EXERCISE REQUIREMENTS
Every line from the one containing "julio 2013 (491, 1040)" to the one containing "mayo 2018 (493, 552)" in the records below, both included, must be set down exactly, and no other line.

Stored items:

☆ ☆ ☆ ☆ ☆ ☆ ☆

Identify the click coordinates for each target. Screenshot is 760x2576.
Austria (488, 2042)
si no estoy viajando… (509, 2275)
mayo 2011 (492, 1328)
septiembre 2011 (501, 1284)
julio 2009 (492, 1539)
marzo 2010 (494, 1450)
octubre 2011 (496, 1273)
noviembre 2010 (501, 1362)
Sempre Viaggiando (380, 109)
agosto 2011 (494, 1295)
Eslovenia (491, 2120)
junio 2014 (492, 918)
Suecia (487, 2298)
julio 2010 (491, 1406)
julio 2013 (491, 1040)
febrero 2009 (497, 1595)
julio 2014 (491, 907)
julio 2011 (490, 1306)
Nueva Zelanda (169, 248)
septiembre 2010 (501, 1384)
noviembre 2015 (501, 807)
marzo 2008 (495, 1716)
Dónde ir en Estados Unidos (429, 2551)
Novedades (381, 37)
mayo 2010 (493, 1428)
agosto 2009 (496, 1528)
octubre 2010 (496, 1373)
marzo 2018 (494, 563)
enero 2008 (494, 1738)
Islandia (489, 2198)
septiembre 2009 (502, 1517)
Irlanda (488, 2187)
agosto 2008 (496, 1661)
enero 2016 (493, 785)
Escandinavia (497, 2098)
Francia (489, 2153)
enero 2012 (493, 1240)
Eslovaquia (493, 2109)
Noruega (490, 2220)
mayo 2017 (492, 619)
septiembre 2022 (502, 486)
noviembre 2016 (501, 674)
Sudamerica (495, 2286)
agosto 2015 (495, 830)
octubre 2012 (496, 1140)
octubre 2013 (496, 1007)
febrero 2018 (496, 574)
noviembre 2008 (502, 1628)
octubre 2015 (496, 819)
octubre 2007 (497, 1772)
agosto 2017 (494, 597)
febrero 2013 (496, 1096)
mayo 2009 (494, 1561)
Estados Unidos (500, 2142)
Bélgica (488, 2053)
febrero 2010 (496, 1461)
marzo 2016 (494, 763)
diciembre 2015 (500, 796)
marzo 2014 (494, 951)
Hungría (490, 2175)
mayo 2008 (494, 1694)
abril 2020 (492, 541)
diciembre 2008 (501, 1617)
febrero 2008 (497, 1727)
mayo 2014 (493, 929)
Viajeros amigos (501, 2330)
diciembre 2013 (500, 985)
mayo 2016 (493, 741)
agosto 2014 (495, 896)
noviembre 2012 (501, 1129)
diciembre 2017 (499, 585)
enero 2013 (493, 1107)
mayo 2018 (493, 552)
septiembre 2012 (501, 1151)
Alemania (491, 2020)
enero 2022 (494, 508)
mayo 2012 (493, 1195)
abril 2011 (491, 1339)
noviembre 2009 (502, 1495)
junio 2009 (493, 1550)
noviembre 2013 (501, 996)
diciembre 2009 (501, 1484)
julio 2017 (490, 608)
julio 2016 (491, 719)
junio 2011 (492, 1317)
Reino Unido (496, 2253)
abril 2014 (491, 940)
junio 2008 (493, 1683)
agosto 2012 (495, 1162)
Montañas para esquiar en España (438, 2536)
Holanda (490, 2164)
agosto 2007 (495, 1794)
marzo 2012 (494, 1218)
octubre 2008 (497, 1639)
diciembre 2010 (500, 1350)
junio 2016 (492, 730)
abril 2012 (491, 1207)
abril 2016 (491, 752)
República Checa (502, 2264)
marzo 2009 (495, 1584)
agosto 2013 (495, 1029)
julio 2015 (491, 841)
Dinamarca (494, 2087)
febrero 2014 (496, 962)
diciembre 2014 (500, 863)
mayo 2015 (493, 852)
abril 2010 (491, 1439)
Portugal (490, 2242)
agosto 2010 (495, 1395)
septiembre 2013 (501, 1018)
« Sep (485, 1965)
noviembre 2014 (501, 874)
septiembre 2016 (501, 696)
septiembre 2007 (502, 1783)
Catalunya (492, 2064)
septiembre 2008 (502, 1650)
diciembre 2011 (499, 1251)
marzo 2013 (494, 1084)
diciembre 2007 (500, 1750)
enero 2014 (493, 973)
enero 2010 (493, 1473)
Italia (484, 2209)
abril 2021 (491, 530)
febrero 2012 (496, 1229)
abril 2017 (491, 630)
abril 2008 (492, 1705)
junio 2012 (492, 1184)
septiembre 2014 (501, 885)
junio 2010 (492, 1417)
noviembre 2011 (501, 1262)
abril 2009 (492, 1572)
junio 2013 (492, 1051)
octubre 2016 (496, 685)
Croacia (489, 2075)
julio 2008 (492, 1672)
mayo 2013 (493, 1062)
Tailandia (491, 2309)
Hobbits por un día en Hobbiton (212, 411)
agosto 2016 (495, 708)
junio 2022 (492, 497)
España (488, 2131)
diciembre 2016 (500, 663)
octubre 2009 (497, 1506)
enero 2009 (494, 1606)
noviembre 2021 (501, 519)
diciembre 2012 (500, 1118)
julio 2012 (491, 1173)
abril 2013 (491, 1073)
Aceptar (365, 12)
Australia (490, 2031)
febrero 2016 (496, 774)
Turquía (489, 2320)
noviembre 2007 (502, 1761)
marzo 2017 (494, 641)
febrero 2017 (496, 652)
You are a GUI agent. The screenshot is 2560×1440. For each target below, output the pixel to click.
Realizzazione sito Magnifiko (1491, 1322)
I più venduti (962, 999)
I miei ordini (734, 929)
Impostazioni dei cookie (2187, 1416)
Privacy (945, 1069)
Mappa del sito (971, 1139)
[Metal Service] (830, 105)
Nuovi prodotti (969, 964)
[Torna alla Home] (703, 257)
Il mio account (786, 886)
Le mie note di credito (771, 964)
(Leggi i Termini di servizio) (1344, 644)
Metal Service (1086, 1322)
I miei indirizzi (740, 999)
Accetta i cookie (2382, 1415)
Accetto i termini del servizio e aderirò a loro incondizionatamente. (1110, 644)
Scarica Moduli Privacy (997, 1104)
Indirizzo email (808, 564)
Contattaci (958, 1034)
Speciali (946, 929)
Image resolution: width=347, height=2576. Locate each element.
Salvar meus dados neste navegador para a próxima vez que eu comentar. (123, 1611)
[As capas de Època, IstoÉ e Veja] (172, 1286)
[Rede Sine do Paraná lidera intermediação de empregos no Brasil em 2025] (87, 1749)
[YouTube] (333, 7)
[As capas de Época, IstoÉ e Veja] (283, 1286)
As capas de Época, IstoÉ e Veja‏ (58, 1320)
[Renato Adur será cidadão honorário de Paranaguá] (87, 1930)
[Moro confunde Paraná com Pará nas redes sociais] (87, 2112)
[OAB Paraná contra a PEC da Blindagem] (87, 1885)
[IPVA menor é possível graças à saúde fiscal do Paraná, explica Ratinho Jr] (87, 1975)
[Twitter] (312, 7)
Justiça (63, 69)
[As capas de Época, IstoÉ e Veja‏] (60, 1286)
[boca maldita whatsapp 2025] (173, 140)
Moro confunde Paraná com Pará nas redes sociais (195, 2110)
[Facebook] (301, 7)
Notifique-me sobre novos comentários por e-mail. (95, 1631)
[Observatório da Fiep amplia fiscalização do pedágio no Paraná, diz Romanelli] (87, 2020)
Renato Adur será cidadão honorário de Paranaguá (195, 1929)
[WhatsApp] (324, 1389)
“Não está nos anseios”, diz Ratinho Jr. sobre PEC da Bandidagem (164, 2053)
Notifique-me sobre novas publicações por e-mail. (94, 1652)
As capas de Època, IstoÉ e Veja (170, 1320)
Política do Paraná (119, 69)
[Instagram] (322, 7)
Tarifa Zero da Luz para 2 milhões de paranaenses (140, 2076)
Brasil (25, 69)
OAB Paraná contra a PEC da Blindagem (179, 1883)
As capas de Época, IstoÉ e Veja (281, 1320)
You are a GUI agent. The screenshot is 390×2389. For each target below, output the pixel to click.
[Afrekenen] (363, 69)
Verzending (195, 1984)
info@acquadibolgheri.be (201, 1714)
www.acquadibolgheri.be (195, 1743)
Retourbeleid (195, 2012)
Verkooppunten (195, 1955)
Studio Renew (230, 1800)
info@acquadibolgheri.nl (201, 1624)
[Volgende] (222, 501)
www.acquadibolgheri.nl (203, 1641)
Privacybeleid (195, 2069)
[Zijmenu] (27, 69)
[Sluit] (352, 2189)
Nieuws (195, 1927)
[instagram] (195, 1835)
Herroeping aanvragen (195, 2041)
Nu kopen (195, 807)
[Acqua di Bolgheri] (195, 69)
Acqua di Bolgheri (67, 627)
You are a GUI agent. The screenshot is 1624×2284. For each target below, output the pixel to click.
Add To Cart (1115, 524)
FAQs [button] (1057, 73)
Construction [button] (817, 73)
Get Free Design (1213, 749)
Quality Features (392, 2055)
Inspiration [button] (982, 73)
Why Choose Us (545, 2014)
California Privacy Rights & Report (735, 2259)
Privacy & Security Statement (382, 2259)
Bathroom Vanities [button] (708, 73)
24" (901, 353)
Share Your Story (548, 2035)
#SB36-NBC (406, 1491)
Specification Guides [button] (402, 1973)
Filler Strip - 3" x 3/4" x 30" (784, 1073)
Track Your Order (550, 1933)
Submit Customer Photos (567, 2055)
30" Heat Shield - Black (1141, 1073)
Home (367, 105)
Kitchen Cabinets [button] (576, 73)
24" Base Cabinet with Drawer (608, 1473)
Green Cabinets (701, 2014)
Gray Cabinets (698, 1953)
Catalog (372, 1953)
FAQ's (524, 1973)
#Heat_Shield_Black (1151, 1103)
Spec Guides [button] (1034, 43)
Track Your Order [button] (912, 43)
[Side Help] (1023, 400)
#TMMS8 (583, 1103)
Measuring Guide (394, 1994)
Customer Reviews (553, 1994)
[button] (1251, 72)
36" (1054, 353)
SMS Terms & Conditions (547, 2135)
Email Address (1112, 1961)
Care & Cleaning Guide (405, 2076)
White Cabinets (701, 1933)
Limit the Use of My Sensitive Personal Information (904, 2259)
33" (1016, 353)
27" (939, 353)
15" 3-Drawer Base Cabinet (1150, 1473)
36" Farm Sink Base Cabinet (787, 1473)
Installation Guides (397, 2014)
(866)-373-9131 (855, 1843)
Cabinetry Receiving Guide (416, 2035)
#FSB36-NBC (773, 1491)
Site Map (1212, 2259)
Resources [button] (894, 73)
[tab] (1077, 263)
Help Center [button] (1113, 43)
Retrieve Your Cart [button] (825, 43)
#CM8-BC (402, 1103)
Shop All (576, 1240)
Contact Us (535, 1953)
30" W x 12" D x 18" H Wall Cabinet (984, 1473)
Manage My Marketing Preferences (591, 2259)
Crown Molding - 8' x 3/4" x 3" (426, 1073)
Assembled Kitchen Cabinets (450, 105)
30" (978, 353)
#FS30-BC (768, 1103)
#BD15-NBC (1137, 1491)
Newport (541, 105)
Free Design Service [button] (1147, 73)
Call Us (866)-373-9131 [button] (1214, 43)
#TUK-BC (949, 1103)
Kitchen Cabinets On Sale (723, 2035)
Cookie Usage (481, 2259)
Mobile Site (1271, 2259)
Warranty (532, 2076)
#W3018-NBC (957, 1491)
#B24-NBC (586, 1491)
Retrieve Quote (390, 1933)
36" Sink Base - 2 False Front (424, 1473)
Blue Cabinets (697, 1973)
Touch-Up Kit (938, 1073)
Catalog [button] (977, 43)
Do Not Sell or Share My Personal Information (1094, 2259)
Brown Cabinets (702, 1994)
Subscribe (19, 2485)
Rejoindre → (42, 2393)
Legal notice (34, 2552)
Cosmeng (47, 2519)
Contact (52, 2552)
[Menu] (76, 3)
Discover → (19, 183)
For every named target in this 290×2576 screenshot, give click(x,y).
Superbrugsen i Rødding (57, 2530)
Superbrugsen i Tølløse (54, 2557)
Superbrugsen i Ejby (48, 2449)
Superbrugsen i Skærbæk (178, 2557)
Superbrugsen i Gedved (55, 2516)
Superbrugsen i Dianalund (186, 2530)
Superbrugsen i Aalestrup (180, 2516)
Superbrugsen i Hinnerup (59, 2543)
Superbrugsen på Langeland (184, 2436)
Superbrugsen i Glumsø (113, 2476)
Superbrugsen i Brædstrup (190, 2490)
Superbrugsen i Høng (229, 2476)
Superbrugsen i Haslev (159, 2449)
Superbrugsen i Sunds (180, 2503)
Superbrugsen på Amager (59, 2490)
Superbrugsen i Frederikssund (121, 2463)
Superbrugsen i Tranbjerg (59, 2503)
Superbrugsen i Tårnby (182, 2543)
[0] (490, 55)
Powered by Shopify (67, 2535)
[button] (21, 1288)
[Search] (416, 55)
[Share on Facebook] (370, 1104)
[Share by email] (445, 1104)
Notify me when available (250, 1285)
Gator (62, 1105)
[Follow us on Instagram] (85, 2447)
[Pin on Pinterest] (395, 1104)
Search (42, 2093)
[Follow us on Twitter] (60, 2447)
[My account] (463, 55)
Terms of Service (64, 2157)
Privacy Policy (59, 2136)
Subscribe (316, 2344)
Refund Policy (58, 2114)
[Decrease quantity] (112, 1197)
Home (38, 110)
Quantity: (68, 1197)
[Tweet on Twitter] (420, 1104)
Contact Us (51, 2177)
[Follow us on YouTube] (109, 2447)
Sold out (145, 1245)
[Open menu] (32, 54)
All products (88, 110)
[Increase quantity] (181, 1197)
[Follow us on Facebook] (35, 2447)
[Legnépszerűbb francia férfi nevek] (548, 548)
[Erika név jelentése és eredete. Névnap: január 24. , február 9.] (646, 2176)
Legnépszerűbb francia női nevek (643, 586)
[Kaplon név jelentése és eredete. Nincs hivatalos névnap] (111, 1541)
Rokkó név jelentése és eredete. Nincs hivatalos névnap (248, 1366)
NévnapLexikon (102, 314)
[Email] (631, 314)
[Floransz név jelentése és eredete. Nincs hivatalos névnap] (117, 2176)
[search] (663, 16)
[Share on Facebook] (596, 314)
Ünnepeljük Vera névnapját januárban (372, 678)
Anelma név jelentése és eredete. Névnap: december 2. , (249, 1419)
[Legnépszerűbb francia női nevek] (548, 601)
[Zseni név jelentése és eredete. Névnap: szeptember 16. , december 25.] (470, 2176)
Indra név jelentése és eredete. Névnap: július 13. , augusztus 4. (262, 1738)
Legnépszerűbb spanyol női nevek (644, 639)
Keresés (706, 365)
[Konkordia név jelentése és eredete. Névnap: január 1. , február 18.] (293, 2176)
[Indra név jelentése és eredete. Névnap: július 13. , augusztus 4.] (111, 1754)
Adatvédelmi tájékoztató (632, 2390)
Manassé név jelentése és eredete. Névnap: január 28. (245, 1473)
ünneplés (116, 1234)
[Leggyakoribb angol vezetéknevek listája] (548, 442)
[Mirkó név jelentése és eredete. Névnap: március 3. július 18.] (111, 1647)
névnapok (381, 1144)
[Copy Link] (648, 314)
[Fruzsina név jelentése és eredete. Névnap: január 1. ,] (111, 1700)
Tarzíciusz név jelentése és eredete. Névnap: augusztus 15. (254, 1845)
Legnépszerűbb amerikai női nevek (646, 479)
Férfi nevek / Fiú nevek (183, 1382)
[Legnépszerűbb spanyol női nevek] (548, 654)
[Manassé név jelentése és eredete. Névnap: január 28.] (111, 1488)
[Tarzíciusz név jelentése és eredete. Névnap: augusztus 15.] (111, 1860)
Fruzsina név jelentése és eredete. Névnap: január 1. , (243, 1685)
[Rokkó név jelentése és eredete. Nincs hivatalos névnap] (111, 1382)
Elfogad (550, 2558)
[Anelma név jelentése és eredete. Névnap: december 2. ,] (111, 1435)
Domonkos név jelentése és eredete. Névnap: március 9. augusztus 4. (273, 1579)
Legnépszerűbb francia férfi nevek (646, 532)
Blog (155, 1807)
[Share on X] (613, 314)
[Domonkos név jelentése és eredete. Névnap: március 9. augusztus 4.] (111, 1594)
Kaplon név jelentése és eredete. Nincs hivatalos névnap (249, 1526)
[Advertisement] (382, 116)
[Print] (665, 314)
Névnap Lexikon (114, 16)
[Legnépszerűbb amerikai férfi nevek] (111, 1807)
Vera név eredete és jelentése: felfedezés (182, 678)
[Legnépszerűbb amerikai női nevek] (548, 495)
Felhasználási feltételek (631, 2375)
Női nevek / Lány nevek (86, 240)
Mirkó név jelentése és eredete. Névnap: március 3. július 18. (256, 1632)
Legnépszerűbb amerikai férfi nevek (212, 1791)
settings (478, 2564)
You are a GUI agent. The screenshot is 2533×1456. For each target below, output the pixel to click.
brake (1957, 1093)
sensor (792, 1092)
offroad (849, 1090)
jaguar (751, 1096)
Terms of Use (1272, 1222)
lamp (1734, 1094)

☆ ☆ ☆ ☆ ☆ ☆ ☆

WRITTEN SOLUTION
julio 2013 (491, 1040)
febrero 2009 (497, 1595)
julio 2014 (491, 907)
julio 2011 (490, 1306)
Nueva Zelanda (169, 248)
septiembre 2010 (501, 1384)
noviembre 2015 (501, 807)
marzo 2008 (495, 1716)
Dónde ir en Estados Unidos (429, 2551)
Novedades (381, 37)
mayo 2010 (493, 1428)
agosto 2009 (496, 1528)
octubre 2010 (496, 1373)
marzo 2018 (494, 563)
enero 2008 (494, 1738)
Islandia (489, 2198)
septiembre 2009 (502, 1517)
Irlanda (488, 2187)
agosto 2008 (496, 1661)
enero 2016 (493, 785)
Escandinavia (497, 2098)
Francia (489, 2153)
enero 2012 (493, 1240)
Eslovaquia (493, 2109)
Noruega (490, 2220)
mayo 2017 (492, 619)
septiembre 2022 (502, 486)
noviembre 2016 (501, 674)
Sudamerica (495, 2286)
agosto 2015 (495, 830)
octubre 2012 (496, 1140)
octubre 2013 (496, 1007)
febrero 2018 (496, 574)
noviembre 2008 (502, 1628)
octubre 2015 (496, 819)
octubre 2007 (497, 1772)
agosto 2017 (494, 597)
febrero 2013 (496, 1096)
mayo 2009 (494, 1561)
Estados Unidos (500, 2142)
Bélgica (488, 2053)
febrero 2010 (496, 1461)
marzo 2016 (494, 763)
diciembre 2015 (500, 796)
marzo 2014 (494, 951)
Hungría (490, 2175)
mayo 2008 (494, 1694)
abril 2020 (492, 541)
diciembre 2008 (501, 1617)
febrero 2008 (497, 1727)
mayo 2014 (493, 929)
Viajeros amigos (501, 2330)
diciembre 2013 (500, 985)
mayo 2016 (493, 741)
agosto 2014 (495, 896)
noviembre 2012 (501, 1129)
diciembre 2017 (499, 585)
enero 2013 (493, 1107)
mayo 2018 (493, 552)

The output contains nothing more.